Davalılar vekili, davalı Kale Akü San. A.Ş. ile dava dışı temlik eden Milli Aydın Bankası arasında kredi sözleşmelerinin akdedildiği ve bu sözleşmeler kapsamında kullandırılan kredilerin geri ödenemediği hususlarının doğru olduğunu, ancak temlik eden banka tarafından kredi borcunun tahsili amacıyla birçok takibin yapıldığını ve bu dosyalardan tahsilatların gerçekleştiğini, borcun önemli bir bölümünün tahsil edildiğini, ayrıca davalı ...'in hiç bir sözleşmede kefaletinin olmadığını belirterek davanın reddini istemiştir.
İlk Derece Mahkemesince, davacı banka ile imzalanan sözleşmelere istinaden davalı Kale Akü San. ve Tic.

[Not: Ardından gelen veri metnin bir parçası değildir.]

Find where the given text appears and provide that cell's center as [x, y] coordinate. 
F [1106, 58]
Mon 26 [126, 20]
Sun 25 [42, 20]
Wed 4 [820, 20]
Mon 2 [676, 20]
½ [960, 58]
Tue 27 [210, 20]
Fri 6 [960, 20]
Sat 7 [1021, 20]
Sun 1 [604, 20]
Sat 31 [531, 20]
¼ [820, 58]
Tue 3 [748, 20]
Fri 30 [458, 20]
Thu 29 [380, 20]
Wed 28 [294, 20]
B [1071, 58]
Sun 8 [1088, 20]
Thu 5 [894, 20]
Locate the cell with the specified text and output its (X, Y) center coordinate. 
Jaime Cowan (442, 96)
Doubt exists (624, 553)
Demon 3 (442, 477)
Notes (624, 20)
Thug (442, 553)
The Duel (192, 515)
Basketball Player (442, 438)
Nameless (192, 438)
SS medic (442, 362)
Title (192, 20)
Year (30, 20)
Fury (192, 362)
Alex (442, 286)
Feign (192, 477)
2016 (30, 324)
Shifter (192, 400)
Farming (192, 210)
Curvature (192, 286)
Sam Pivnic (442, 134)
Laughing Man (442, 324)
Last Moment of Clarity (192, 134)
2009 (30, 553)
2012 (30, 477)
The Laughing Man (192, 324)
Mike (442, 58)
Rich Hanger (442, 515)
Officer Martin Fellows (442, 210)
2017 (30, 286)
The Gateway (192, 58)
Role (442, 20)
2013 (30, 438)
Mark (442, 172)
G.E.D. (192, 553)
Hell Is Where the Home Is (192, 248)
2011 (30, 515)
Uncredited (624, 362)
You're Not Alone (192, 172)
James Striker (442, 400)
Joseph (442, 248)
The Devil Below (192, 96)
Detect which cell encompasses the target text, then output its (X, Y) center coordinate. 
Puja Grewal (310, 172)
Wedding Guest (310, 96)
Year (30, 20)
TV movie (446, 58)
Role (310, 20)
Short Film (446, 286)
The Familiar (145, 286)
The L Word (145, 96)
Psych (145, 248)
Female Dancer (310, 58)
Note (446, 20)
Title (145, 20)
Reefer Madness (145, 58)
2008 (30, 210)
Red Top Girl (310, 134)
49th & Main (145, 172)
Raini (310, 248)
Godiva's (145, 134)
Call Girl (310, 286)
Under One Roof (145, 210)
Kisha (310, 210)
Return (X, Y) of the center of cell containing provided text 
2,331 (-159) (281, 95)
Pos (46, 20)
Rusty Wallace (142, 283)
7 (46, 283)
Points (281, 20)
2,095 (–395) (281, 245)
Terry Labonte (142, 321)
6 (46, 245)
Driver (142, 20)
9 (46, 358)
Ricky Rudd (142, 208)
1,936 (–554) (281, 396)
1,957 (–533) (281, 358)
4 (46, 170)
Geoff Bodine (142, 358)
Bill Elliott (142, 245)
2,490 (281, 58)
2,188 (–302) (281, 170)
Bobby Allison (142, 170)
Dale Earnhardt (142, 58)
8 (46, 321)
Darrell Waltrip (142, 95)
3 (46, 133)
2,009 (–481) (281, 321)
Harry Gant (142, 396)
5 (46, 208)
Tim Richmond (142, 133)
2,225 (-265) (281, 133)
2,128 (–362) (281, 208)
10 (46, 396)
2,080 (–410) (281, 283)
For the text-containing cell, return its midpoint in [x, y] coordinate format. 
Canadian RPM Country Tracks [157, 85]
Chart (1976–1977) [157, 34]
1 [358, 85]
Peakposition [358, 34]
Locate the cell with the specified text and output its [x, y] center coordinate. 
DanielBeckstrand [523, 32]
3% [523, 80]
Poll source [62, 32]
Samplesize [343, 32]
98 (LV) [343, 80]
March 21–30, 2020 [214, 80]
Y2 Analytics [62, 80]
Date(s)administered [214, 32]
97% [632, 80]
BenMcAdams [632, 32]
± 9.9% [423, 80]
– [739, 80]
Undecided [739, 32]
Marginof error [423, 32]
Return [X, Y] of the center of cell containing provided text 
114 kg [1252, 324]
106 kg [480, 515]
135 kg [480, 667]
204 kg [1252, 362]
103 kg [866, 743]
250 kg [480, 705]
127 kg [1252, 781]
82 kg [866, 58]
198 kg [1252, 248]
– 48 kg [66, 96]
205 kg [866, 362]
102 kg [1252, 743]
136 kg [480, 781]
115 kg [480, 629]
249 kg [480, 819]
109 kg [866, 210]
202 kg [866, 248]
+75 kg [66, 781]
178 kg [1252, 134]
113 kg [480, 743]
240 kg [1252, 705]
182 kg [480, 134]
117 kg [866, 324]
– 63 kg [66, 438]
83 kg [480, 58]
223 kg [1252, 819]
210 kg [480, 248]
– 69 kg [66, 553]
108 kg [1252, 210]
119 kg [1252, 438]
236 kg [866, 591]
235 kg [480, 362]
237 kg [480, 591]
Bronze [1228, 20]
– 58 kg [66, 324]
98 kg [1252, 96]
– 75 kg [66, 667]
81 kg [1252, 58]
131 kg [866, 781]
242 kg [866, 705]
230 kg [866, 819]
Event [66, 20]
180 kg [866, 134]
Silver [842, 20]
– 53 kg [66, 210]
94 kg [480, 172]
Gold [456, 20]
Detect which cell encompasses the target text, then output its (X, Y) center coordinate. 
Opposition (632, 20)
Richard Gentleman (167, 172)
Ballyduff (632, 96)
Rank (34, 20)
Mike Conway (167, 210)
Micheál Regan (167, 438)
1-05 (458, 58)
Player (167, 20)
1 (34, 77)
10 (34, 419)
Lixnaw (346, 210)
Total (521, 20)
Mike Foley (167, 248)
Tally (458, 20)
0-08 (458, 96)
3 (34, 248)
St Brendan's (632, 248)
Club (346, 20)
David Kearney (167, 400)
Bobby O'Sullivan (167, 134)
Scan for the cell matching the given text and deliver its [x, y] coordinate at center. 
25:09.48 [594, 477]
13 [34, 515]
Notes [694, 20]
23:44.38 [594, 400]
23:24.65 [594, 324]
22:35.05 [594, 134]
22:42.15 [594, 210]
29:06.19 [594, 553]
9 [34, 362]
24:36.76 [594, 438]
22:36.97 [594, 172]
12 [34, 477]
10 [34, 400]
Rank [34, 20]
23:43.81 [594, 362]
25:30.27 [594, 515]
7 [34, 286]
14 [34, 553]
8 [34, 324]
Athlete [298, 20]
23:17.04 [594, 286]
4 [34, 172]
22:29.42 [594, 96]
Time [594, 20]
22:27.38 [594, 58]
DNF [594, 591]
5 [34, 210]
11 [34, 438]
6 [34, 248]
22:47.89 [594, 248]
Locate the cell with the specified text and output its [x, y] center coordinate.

A.Ş. tarafından kredi kullanıldığı, davalılar Ahmet ve İsmail Tekin' in sözleşmeleri müşterek borçlu ve müteselsil kefil sıfatı ile imzaladıkları, ancak davalı
Tekin'in sözleşmelerde kefaletinin bulunmadığı, yapılan bilirkişi incelemesi sonucunda davacının takip tarihi itibariyle davalılardan 52.389,54 TL asıl alacak, 1.004.893,12 TL faiz olmak üzere toplam 1.057.282,66 TL alacaklı olduğunun tespit edildiği, bu miktar üzerinden icra takibine yapılan itirazın haksız ve yersiz olduğu gerekçesiyle davanın, davalı ... yönünden pasif husumet ehliyeti yokluğu nedeniyle usulden reddine, diğer davalılar yönünden kısmen kabulüne, davalıların takibe yaptığı itirazın kısmen iptaline, takibin 52.389,54 TL asıl alacak, 1.004.893,12 TL işlemiş faiz olmak üzere toplam 1.057.282,66 TL ile asıl alacağa icra takip tarihinden itibaren işletilecek %13,75 temerrüt faizi ile birlikte devamına, takibin devamına karar verilen bölüm üzerinden hesaplanacak %20 icra inkar tazminatının davalılardan alınarak davacıya verilmesine, fazlaya ilişkin istemin reddine karar verilmiştir.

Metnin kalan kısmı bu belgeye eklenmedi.